Antique Tractor Pull: ‘Good, clean American fun’

May 30, 2002 — “Turn left at the only red light in town.”

When you are given those directions, you know you are headed for a countrified corner of the world. And when you turn onto Holloway Road in Danielsville, you know you have arrived.

It’s a graveyard for anything with gears. Tractors, backhoes and school buses — in varying degrees of disrepair — line the path that leads to Holloway Hollow, a remote pitch of dirt and grass that houses one of Madison County’s biggest tickets the second Saturday of each month, April through October.

It’s an antique tractor pull. And it’s simple and straightforward. Folks driving old tractors try to pull a weighted sled as far as their engines will allow them.

“This is good, clean American fun,” said Gainesville resident Tim Akins, 38, who has taken his bright orange 1960 Allis-Chalmers tractor to Holloway for the past two years. “You can bring your wife and your kids. You ain’t got to worry about nothing.”

tractor2.jpgAkins paused for a puff on his Hava Tampa Jewel cigar and then added, “I don’t think this would be a terrorist target for anyone.”

The Stars and Stripes fly proud at Holloway Hollow. The Georgia flag does, too — and not that newfangled blue one, either. There haven’t been many complaints about the Confederate flag’s presence at the tractor pull.

If all the hauling makes you hungry, burgers and hot dogs are always on the grill. If you’re lucky, there might also be some homemade apple pie and ice cream.

The pulling starts at 5 p.m. sharp. But spectators start arriving long before then. People plop down their lawn chairs to save spots on the grassy slope which has been leveled out into three tiers to accommodate the crowd. Country music is piped through the public address system until the action begins.

“There will be more good ol’ boys gathered here than there are left in Hall County,” Akins said. Holloway Hollow is one place where the phrase “good ol’ boys” is actually taken as a compliment.

Broden Holloway used to farm the land that he turned into a tractor pull strip in 1990. The 69-year-old said, “It was just something I wanted to do.”

Holloway, owner of Holloway & Sons Tractor Company in Danielsville, estimates that he lost around $2,500 holding the tractor pulls last year. He doesn’t charge admission and only asks $5 per “hitch” from the drivers.
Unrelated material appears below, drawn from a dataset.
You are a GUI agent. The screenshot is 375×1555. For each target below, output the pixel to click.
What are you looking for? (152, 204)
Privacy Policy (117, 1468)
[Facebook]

It’s not money he’s in it for. It’s the people.

“Everybody’s just good old country folk,” Holloway said. “And they’re enjoying themselves, it seems like.”

On May 11, Holloway wore faded denim overalls and a John Deere cap, two items that appeared to be part of the antique tractor pull uniform. He had a wooden paddle in his back pocket — an “educational tool” for his grandchildren, he said. The radio headset Holloway wore to communicate with his volunteer staff seemed out of place.

Holloway’s tractor pulls haven’t changed much over the past 12 years. And he doesn’t plan on them changing any time in the near future. Tractors still need to be more than 32 years old to participate. They can only be driven in first gear.

“Most tractor pulls, there’s a whole lot of hot-roddin’,” Holloway said. “But we don’t allow that here.”

Some of the antique tractors are so polished and shiny that they might be mistaken for new. Others feature what Akins likes to call their “original finish.” It’s all rust.

“It’s a tractor pull, not a tractor show,” clarified Akins, who owns an equipment and truck repair shop in Gainesville.

tractor3.jpgThe pulling action itself is plodding. The tractors never move too fast. No fire shoots out of their exhaust pipes. If people are looking for speed, they can head on over to the go-kart track down the road.

No, the pull is all about power. Sometimes slow and steady does win the race.

“I guess it kind of grows on you,” spectator Suzy Seagraves, 25, of Commerce, said. “It’s relaxing to me.”

The weight on the sled electronically shifts forward during each pull, making progress progressively tougher. Every now and again, the front end of a tractor will rise up off the ground while the rear tires grind deeper into the strip of packed Georgia red clay. And every now and again the fans will clap.

What really brings the crowd to its feet, however, takes place during intermission. It’s the kids-only pedal tractor race, a mad dash on dirt to a finish line where everyone receives a trophy. The little tractors move a lot faster than the big ones.

The adults don’t pull for trophies or money. They get a plastic plaque if they place in their weight class. But really, these guys pull for pride.

“I come to win every one of them,” Akins said. “I don’t, but I have that in mind when I come.”

The tractor pulls in Danielsville never drag on too long. Everyone is usually packed up and gone by 10 p.m. Plenty of time to sleep and get up for church the next morning.

Broden Holloway wouldn’t have it any other way.